Conclusions Endoscopic dilation has a high technical and a good clinical success rate. However, anastomotic strictures are often refractory and frequently recur.

Keywords Esophagectomy, anastomotic stricture, endoscopic dilation

Ann Gastroenterol 2021; 34 (3): 337-343

Introduction

Benign anastomotic strictures that develop after surgery for esophageal tumors can be particularly difficult to manage by non-surgical means. These benign strictures develop frequently when an esophagogastric anastomosis is performed after esophagectomy, with a mean prevalence rate of 30% (range 9-48%) [1]. In addition, a proportion of patients with benign anastomotic strictures experience recurrent strictures requiring multiple therapeutic sessions [2]. The management of these anastomotic, complex and non-peptic strictures requires multidisciplinary strategies [3]. Typically, these strictures are amenable to mechanical endoscopic dilation using a variety of endoscopic tools (Savary-Gilliard dilators or through-the-scope balloons) and carry an acceptably low complication rate [4].

Cardiovascular risk factors, such as diabetes and obesity, and prior chemoradiation are associated with anastomotic stricture development after esophagectomy. A shorter time of dysphagia onset after surgery, presence of anastomotic leak, type of transthoracic approach, intraoperative hemorrhage, poor vascularization of the gastric tube, and type of anastomosis (staples worse than hand-sewn) are factors associated with stricture recurrence [3]. On the other hand, studies of the clinical and endoscopic factors associated with refractory strictures are lacking.
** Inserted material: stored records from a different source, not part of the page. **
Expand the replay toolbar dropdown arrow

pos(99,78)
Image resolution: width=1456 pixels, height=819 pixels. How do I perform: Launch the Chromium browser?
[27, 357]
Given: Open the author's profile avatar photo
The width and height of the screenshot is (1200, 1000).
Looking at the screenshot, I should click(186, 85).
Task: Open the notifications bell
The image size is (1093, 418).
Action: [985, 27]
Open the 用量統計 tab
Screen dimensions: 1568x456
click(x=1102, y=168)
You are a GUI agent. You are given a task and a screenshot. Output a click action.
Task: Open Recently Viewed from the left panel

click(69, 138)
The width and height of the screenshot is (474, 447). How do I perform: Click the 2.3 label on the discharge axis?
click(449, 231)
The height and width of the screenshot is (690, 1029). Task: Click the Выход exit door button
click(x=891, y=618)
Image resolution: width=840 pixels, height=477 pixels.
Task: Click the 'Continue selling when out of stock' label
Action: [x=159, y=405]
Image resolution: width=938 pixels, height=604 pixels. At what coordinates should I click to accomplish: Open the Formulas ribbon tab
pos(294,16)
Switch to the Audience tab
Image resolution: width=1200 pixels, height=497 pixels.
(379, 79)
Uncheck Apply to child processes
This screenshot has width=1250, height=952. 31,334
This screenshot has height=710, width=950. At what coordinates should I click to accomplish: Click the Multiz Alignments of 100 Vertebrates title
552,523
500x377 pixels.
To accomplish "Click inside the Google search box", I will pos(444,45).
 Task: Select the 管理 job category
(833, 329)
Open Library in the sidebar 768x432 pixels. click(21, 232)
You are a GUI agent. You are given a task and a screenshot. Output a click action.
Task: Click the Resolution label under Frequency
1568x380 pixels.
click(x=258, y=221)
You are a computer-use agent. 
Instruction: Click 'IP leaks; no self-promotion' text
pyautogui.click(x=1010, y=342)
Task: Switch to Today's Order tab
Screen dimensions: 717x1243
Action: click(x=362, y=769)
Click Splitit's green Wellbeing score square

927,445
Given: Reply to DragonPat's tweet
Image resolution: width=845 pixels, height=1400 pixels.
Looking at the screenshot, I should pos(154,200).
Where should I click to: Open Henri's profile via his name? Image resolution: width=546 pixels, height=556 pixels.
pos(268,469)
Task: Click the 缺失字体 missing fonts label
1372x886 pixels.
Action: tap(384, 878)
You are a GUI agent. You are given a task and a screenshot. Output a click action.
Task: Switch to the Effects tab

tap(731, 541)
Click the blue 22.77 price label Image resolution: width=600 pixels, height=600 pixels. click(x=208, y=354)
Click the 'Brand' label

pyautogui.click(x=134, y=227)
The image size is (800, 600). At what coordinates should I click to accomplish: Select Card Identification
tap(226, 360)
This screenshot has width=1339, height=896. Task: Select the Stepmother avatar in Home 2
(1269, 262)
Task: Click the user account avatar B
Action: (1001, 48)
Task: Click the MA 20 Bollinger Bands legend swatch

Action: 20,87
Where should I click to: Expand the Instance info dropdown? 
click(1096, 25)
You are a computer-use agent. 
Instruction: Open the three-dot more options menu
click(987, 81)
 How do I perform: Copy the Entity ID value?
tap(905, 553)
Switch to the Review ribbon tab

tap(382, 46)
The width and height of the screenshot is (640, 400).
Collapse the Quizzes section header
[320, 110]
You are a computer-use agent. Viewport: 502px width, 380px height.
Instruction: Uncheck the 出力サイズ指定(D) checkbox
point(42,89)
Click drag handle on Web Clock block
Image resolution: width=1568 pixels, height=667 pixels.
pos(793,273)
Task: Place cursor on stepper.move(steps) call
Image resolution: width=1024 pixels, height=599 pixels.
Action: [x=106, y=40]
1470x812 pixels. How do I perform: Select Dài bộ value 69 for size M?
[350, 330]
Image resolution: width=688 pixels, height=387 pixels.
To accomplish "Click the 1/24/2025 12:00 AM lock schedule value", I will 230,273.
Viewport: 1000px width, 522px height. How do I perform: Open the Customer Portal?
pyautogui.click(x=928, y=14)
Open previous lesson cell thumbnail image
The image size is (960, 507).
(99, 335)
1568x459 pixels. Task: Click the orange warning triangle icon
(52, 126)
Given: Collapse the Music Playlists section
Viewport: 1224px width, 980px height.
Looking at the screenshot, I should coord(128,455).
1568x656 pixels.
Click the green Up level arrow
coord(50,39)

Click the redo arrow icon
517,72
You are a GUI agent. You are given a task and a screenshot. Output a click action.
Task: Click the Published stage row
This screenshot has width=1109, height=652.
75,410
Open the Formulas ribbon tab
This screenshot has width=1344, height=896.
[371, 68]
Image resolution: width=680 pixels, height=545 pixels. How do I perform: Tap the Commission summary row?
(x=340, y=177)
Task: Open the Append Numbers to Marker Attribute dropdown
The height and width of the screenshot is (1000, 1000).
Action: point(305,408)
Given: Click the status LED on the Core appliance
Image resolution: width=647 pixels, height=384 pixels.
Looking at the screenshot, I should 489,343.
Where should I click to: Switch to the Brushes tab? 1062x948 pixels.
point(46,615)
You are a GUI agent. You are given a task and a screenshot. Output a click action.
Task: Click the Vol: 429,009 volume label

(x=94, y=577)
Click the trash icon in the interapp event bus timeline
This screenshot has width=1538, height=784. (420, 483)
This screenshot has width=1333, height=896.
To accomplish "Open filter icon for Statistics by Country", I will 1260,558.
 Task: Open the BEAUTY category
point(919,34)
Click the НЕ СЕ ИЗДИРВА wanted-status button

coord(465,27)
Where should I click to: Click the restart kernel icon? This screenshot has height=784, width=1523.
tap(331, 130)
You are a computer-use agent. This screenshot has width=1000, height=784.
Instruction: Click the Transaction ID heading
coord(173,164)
Risk-stratifying patients prone to have strictures refractory to traditional endoscopic therapies may help determine the appropriate timing and relative benefit of other strategies, such as stent insertion or surgical revision. However, the prevalence of recurrent and refractory strictures using standardized criteria is not well-characterized.

In addition, endoscopic findings that influence the clinical outcome in these patients are not well delineated. A common endoscopic finding in patients with anastomotic strictures is the presence of suture material or staples protruding into the esophageal lumen. The presence of a foreign body may contribute to inflammation and scarring, thereby influencing stricture formation [5].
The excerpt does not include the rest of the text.